Oil prices rose as much as nearly 3% on Wednesday before paring some gains as investors piled back into the market after a heavy rout in the previous session, with supply concerns returning to the fore even as worries about a global recession linger.
Brent crude futures rose as much as $3.08, or 2.9%, to $105.85 a barrel in early trade after plunging 9.5% on Tuesday, the biggest daily drop since March. It was last up 92 cents, or 0.9%, at $103.69 a barrel at 0243 GMT.
U.S. West Texas Intermediate crude climbed to a session high of $102.14 a barrel, up $2.64, or 2.7%, after closing below $100 for the first time since late April. It was last up 46 cents, or 0.5%, at $99.96 a barrel.
“Today is sort of a reset. No doubt there is short covering and bargain hunters are coming in,” said John Kilduff, partner at Again Capital LLC.
“The fundamental story regarding global tightness is still there … The sell-off was definitely overdone,” he added.

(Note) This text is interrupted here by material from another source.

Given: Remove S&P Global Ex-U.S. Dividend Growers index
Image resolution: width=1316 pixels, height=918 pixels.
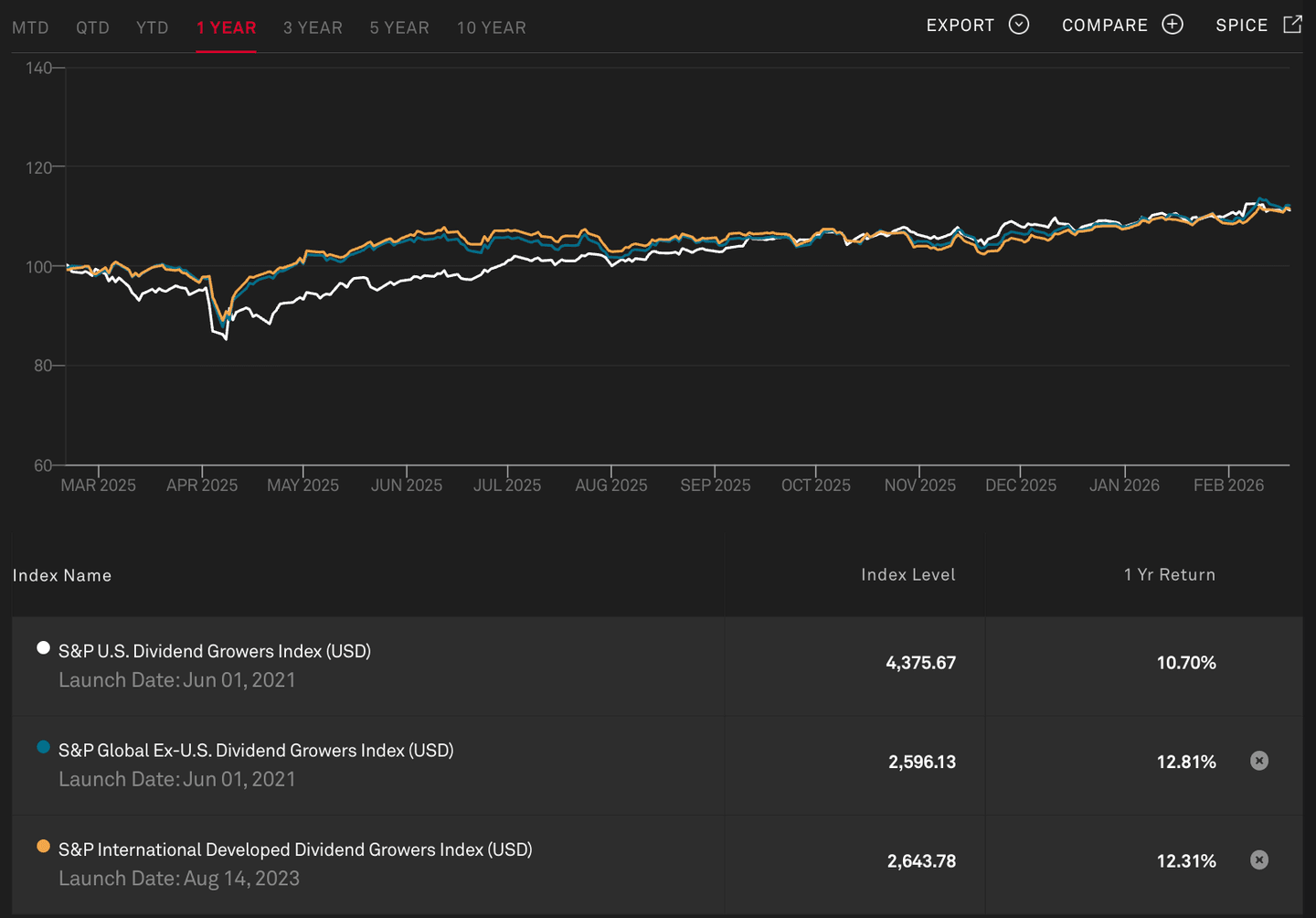Looking at the screenshot, I should pos(1259,761).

OPEC Secretary General Mohammad Barkindo said on Tuesday that the industry was “under siege” due to years of under-investment, adding shortages could be eased if extra supplies from Iran and Venezuela were allowed.
Russia`s former president Dmitry Medvedev also warned that a reported proposal from Japan to cap the price of Russian oil at around half its current level would lead to significantly less oil in the market and push prices above $300-$400 a barrel.
On the other hand, the Norwegian government on Tuesday intervened to end a strike in the petroleum sector that had cut oil and gas output, a union leader and the labour ministry said, ending a stalemate that could have worsened Europe`s energy crunch.
By Saturday, the strike would have cut daily gas exports by 1,117,000 barrels of oil equivalent (boe), or 56% of daily gas exports, while 341,000 of barrels of oil would have been lost, the Norwegian Oil and Gas (NOG) employers` lobby said.
Worries about a recession, however, have continued to weigh on markets. By some early estimates, the world`s largest economy may have shrunk in the three months from April through June. That would be the second straight quarter of contraction, considered the definition of a technical recession.
More G10 central banks raised interest rates in June than in any month for at least two decades, Reuters calculations showed. With inflation at multi-decade highs, the pace of policy-tightening is not expected to let up in the second half of 2022.
“Although crude oil still faces the problem of a supply shortage, key factors that led to the sharp selloff in oil yesterday remain,” said Leon Li, a Shanghai-based analyst at CMC Markets. He cited policy tightening by global central banks and a likely interest rate hike by the U.S. Federal Reserve as pressuring commodities prices.
“Thus, today`s rebound could be a short-term correction for bears and oil prices are likely to remain under pressure in the near future.”